-- EXERCISE BRIEF --
Restate the data below word for word, keeping each line intact.

-- MATERIAL PROVIDED --
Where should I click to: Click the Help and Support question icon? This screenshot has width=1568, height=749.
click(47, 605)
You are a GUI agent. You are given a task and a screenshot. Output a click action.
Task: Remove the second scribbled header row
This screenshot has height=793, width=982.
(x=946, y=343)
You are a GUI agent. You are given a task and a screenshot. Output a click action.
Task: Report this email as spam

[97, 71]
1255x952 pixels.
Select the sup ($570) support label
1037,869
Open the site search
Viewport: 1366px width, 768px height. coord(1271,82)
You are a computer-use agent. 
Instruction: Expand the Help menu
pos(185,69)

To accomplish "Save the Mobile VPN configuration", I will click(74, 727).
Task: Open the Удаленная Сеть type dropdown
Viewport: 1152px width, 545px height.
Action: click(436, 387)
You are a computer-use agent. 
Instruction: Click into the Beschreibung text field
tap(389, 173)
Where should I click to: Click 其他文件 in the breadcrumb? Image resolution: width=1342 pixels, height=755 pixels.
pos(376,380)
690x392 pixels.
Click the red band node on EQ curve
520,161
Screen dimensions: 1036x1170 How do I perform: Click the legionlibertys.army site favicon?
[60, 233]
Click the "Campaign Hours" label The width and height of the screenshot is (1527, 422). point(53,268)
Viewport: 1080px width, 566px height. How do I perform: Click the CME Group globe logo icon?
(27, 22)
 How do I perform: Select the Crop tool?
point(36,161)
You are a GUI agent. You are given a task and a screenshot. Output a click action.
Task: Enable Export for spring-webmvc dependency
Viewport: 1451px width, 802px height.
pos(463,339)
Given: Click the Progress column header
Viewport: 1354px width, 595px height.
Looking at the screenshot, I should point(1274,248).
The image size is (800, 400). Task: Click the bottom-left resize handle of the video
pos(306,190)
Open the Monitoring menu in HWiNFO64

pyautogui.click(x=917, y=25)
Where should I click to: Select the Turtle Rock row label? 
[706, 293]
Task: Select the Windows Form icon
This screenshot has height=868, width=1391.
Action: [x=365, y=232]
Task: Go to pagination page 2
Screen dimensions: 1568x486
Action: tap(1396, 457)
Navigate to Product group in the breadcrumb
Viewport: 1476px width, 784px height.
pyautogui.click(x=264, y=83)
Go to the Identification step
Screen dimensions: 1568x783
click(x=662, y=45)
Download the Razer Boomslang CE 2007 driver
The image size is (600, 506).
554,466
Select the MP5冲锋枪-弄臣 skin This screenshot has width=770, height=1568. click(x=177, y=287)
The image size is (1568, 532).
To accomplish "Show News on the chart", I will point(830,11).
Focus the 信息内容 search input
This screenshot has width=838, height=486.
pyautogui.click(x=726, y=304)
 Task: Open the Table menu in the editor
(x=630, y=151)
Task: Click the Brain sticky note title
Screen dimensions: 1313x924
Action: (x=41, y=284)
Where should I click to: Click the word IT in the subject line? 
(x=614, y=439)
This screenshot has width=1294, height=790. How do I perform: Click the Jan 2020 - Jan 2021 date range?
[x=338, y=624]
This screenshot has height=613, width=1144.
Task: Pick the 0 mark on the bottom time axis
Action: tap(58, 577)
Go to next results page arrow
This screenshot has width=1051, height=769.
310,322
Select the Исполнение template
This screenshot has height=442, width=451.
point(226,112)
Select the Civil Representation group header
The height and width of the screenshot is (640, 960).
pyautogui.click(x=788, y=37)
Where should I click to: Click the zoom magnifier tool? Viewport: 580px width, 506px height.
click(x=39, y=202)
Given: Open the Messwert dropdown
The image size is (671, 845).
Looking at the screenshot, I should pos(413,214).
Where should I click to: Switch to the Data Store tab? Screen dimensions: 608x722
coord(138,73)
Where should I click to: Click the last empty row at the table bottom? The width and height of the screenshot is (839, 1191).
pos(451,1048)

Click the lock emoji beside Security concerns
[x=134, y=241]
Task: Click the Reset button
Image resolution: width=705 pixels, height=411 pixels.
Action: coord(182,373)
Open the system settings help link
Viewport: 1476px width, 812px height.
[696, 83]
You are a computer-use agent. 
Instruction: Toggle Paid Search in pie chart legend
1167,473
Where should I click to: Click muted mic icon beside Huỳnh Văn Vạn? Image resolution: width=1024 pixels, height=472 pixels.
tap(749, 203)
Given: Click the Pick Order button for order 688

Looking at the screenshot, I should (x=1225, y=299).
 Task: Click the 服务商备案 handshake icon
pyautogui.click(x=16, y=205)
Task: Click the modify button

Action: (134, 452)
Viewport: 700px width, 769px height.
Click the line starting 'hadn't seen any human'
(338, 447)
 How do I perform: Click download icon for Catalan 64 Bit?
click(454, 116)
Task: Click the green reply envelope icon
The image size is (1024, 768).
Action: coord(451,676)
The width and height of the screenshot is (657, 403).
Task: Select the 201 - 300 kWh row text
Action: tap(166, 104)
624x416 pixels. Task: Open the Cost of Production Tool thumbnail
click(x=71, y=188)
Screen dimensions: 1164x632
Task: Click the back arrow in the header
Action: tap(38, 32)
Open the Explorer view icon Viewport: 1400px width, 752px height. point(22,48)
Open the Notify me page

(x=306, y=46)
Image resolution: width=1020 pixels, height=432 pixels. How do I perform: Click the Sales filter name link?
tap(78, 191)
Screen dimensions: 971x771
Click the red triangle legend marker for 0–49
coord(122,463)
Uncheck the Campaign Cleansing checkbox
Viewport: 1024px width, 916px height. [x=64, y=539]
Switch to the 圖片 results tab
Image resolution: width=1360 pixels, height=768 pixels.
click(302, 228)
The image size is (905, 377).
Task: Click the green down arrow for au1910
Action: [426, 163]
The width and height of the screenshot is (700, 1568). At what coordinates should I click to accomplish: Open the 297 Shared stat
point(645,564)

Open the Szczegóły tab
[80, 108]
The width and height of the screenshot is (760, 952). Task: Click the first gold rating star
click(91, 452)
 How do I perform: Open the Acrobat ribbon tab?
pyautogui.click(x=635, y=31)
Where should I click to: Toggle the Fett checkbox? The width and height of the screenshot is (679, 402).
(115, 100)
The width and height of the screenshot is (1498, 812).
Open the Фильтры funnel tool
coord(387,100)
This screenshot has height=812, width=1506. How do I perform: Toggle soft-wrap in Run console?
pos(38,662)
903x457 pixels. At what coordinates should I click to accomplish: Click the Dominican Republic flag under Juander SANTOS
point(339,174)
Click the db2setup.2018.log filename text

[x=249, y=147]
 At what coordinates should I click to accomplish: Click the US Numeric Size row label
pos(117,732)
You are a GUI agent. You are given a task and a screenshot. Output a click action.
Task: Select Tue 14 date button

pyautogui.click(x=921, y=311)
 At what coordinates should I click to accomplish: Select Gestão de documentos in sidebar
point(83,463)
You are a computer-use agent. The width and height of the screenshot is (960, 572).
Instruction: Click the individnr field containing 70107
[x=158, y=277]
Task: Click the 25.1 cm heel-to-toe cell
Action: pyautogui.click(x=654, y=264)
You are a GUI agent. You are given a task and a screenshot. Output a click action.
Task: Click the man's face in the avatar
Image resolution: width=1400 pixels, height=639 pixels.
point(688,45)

-- RESULT OF THIS TASK --
Where should I click to: Click the Help and Support question icon? This screenshot has width=1568, height=749.
click(47, 605)
You are a GUI agent. You are given a task and a screenshot. Output a click action.
Task: Remove the second scribbled header row
This screenshot has height=793, width=982.
(x=946, y=343)
You are a GUI agent. You are given a task and a screenshot. Output a click action.
Task: Report this email as spam

[97, 71]
1255x952 pixels.
Select the sup ($570) support label
1037,869
Open the site search
Viewport: 1366px width, 768px height. coord(1271,82)
You are a computer-use agent. 
Instruction: Expand the Help menu
pos(185,69)

To accomplish "Save the Mobile VPN configuration", I will click(74, 727).
Task: Open the Удаленная Сеть type dropdown
Viewport: 1152px width, 545px height.
Action: click(436, 387)
You are a computer-use agent. 
Instruction: Click into the Beschreibung text field
tap(389, 173)
Where should I click to: Click 其他文件 in the breadcrumb? Image resolution: width=1342 pixels, height=755 pixels.
pos(376,380)
690x392 pixels.
Click the red band node on EQ curve
520,161
Screen dimensions: 1036x1170 How do I perform: Click the legionlibertys.army site favicon?
[60, 233]
Click the "Campaign Hours" label The width and height of the screenshot is (1527, 422). point(53,268)
Viewport: 1080px width, 566px height. How do I perform: Click the CME Group globe logo icon?
(27, 22)
 How do I perform: Select the Crop tool?
point(36,161)
You are a GUI agent. You are given a task and a screenshot. Output a click action.
Task: Enable Export for spring-webmvc dependency
Viewport: 1451px width, 802px height.
pos(463,339)
Given: Click the Progress column header
Viewport: 1354px width, 595px height.
Looking at the screenshot, I should point(1274,248).
The image size is (800, 400). Task: Click the bottom-left resize handle of the video
pos(306,190)
Open the Monitoring menu in HWiNFO64

pyautogui.click(x=917, y=25)
Where should I click to: Select the Turtle Rock row label? 
[706, 293]
Task: Select the Windows Form icon
This screenshot has height=868, width=1391.
Action: [x=365, y=232]
Task: Go to pagination page 2
Screen dimensions: 1568x486
Action: tap(1396, 457)
Navigate to Product group in the breadcrumb
Viewport: 1476px width, 784px height.
pyautogui.click(x=264, y=83)
Go to the Identification step
Screen dimensions: 1568x783
click(x=662, y=45)
Download the Razer Boomslang CE 2007 driver
The image size is (600, 506).
554,466
Select the MP5冲锋枪-弄臣 skin This screenshot has width=770, height=1568. click(x=177, y=287)
The image size is (1568, 532).
To accomplish "Show News on the chart", I will point(830,11).
Focus the 信息内容 search input
This screenshot has width=838, height=486.
pyautogui.click(x=726, y=304)
 Task: Open the Table menu in the editor
(x=630, y=151)
Task: Click the Brain sticky note title
Screen dimensions: 1313x924
Action: (x=41, y=284)
Where should I click to: Click the word IT in the subject line? 
(x=614, y=439)
This screenshot has width=1294, height=790. How do I perform: Click the Jan 2020 - Jan 2021 date range?
[x=338, y=624]
This screenshot has height=613, width=1144.
Task: Pick the 0 mark on the bottom time axis
Action: tap(58, 577)
Go to next results page arrow
This screenshot has width=1051, height=769.
310,322
Select the Исполнение template
This screenshot has height=442, width=451.
point(226,112)
Select the Civil Representation group header
The height and width of the screenshot is (640, 960).
pyautogui.click(x=788, y=37)
Where should I click to: Click the zoom magnifier tool? Viewport: 580px width, 506px height.
click(x=39, y=202)
Given: Open the Messwert dropdown
The image size is (671, 845).
Looking at the screenshot, I should pos(413,214).
Where should I click to: Switch to the Data Store tab? Screen dimensions: 608x722
coord(138,73)
Where should I click to: Click the last empty row at the table bottom? The width and height of the screenshot is (839, 1191).
pos(451,1048)

Click the lock emoji beside Security concerns
[x=134, y=241]
Task: Click the Reset button
Image resolution: width=705 pixels, height=411 pixels.
Action: coord(182,373)
Open the system settings help link
Viewport: 1476px width, 812px height.
[696, 83]
You are a computer-use agent. 
Instruction: Toggle Paid Search in pie chart legend
1167,473
Where should I click to: Click muted mic icon beside Huỳnh Văn Vạn? Image resolution: width=1024 pixels, height=472 pixels.
tap(749, 203)
Given: Click the Pick Order button for order 688

Looking at the screenshot, I should (x=1225, y=299).
 Task: Click the 服务商备案 handshake icon
pyautogui.click(x=16, y=205)
Task: Click the modify button

Action: (134, 452)
Viewport: 700px width, 769px height.
Click the line starting 'hadn't seen any human'
(338, 447)
 How do I perform: Click download icon for Catalan 64 Bit?
click(454, 116)
Task: Click the green reply envelope icon
The image size is (1024, 768).
Action: coord(451,676)
The width and height of the screenshot is (657, 403).
Task: Select the 201 - 300 kWh row text
Action: tap(166, 104)
624x416 pixels. Task: Open the Cost of Production Tool thumbnail
click(x=71, y=188)
Screen dimensions: 1164x632
Task: Click the back arrow in the header
Action: tap(38, 32)
Open the Explorer view icon Viewport: 1400px width, 752px height. point(22,48)
Open the Notify me page

(x=306, y=46)
Image resolution: width=1020 pixels, height=432 pixels. How do I perform: Click the Sales filter name link?
tap(78, 191)
Screen dimensions: 971x771
Click the red triangle legend marker for 0–49
coord(122,463)
Uncheck the Campaign Cleansing checkbox
Viewport: 1024px width, 916px height. [x=64, y=539]
Switch to the 圖片 results tab
Image resolution: width=1360 pixels, height=768 pixels.
click(302, 228)
The image size is (905, 377).
Task: Click the green down arrow for au1910
Action: [426, 163]
The width and height of the screenshot is (700, 1568). At what coordinates should I click to accomplish: Open the 297 Shared stat
point(645,564)

Open the Szczegóły tab
[80, 108]
The width and height of the screenshot is (760, 952). Task: Click the first gold rating star
click(91, 452)
 How do I perform: Open the Acrobat ribbon tab?
pyautogui.click(x=635, y=31)
Where should I click to: Toggle the Fett checkbox? The width and height of the screenshot is (679, 402).
(115, 100)
The width and height of the screenshot is (1498, 812).
Open the Фильтры funnel tool
coord(387,100)
This screenshot has height=812, width=1506. How do I perform: Toggle soft-wrap in Run console?
pos(38,662)
903x457 pixels. At what coordinates should I click to accomplish: Click the Dominican Republic flag under Juander SANTOS
point(339,174)
Click the db2setup.2018.log filename text

[x=249, y=147]
 At what coordinates should I click to accomplish: Click the US Numeric Size row label
pos(117,732)
You are a GUI agent. You are given a task and a screenshot. Output a click action.
Task: Select Tue 14 date button

pyautogui.click(x=921, y=311)
 At what coordinates should I click to accomplish: Select Gestão de documentos in sidebar
point(83,463)
You are a computer-use agent. The width and height of the screenshot is (960, 572).
Instruction: Click the individnr field containing 70107
[x=158, y=277]
Task: Click the 25.1 cm heel-to-toe cell
Action: pyautogui.click(x=654, y=264)
You are a GUI agent. You are given a task and a screenshot. Output a click action.
Task: Click the man's face in the avatar
Image resolution: width=1400 pixels, height=639 pixels.
point(688,45)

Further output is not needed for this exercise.